I'm trying to calculate MAE (Mean absolute error). In my original DataFrame, I have 1826 rows and 3 columns. I'm using columns 2 and 3 to calculate MAE. But, in column 2, I have some NaN values. When I used:
from sklearn.metrics import mean_absolute_error
and selected these columns, it gave me an error: "Input contains NaN'.
As an example, I'm trying to do something like this:
from sklearn.metrics import mean_absolute_error
y_true = [3, -0.5, 2, 7, 10]
y_pred = [2.5, np.NaN, 2, 8, np.NaN]
mean_absolute_error(y_true, y_pred)
Is it possible to skip or ignore the rows with NaN?
UPDATE
I was analyzing with my advisor teacher, and we decided that the best is to drop all these NaN values.

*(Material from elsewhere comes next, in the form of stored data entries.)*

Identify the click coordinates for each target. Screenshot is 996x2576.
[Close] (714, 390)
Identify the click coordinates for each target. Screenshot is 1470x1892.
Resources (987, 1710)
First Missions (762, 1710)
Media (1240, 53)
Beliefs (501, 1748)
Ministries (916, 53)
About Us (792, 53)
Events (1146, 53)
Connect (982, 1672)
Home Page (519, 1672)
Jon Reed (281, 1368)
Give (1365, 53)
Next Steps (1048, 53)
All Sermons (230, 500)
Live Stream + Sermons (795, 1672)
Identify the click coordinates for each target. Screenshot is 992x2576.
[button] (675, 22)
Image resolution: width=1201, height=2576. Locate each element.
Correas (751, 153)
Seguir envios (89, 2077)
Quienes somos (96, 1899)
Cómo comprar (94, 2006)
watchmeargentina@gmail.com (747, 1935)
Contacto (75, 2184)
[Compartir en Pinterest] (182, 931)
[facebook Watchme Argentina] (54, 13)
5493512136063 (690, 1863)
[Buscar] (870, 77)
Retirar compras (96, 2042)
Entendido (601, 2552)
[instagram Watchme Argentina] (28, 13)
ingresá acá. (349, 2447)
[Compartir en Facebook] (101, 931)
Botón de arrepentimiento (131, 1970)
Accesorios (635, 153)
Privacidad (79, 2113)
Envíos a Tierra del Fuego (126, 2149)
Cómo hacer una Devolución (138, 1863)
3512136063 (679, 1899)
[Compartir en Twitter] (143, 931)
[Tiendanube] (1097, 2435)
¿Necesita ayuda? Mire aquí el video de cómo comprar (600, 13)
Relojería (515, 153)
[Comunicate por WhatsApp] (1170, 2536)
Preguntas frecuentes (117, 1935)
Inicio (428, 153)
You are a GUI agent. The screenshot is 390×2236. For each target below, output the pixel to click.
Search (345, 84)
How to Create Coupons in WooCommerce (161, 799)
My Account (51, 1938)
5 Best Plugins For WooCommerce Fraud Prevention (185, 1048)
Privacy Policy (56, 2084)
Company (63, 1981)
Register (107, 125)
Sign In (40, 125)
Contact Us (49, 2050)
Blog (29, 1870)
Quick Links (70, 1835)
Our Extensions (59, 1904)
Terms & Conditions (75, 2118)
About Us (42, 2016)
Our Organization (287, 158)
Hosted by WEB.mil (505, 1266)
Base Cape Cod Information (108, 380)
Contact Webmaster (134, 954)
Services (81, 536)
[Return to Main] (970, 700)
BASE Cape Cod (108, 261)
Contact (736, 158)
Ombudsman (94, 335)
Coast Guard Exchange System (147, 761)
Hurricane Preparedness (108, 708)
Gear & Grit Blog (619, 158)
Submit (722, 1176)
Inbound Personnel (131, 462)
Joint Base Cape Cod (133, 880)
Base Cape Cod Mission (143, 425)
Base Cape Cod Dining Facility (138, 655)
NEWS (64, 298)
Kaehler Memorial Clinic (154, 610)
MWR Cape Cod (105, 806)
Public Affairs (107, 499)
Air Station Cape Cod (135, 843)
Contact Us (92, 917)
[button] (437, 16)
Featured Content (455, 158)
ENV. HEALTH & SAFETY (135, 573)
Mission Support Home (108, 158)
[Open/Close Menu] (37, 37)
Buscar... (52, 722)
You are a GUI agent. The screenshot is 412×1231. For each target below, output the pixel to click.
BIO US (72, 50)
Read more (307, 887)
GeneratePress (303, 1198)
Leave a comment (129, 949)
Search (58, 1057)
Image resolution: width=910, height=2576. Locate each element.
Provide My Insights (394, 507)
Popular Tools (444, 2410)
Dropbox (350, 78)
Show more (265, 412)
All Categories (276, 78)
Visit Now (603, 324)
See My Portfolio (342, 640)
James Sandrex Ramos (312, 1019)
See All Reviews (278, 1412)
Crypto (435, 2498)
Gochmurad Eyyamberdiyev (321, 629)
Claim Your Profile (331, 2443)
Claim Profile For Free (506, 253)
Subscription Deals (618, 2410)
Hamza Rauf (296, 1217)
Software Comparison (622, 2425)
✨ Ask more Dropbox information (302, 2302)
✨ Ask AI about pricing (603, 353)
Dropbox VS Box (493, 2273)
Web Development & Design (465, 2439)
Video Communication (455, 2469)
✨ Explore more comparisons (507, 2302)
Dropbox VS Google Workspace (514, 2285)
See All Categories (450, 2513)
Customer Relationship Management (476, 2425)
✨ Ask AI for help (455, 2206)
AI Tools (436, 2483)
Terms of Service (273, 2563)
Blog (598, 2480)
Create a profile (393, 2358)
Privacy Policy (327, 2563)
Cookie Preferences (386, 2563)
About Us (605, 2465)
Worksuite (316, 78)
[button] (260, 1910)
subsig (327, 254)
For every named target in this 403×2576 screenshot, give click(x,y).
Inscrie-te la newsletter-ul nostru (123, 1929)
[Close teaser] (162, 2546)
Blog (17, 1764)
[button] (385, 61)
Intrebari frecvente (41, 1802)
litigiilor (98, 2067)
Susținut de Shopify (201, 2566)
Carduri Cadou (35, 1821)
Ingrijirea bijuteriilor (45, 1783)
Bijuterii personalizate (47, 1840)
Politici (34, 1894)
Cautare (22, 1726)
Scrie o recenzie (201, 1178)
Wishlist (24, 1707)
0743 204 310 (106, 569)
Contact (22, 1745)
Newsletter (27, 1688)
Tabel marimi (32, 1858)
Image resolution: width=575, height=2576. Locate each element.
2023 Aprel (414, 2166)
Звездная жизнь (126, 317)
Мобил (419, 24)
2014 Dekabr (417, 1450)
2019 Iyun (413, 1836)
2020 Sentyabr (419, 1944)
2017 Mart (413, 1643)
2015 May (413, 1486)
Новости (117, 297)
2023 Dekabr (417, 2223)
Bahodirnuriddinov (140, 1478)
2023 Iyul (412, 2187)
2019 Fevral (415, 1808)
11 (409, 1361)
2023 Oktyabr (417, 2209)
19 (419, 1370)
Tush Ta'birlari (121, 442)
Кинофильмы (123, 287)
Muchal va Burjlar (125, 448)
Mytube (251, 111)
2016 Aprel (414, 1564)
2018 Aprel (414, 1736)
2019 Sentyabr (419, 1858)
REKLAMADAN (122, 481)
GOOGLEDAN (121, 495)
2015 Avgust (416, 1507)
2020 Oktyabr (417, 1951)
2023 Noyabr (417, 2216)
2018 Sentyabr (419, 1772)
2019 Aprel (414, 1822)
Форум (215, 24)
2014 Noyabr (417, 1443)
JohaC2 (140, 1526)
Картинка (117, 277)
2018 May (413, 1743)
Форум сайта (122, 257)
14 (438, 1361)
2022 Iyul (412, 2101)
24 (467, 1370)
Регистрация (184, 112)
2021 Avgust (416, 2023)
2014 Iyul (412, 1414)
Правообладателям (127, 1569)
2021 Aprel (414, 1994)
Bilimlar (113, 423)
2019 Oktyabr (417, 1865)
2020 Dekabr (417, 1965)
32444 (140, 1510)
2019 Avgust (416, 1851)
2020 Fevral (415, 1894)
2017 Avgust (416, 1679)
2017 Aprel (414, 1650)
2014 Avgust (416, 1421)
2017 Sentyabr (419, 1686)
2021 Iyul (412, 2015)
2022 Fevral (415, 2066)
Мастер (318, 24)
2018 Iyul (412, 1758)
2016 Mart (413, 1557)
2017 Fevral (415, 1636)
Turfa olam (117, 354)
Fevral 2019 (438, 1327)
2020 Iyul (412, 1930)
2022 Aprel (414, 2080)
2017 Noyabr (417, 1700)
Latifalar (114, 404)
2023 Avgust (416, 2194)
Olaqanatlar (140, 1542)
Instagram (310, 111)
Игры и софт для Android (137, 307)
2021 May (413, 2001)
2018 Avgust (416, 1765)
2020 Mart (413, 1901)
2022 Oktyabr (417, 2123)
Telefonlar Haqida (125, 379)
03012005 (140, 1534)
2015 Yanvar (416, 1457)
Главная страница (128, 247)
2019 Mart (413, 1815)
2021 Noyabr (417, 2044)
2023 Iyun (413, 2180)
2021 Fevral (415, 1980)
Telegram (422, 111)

If you want to ignore the NaNs, build a mask a perform boolean indexing:
from sklearn.metrics import mean_absolute_error
import numpy as np
y_true = np.array([3, -0.5, 2, 7, 10])
y_pred = np.array([2.5, np.NaN, 2, 8, np.NaN])
m = ~np.isnan(y_pred)
mean_absolute_error(y_true[m], y_pred[m])
Output: 0.5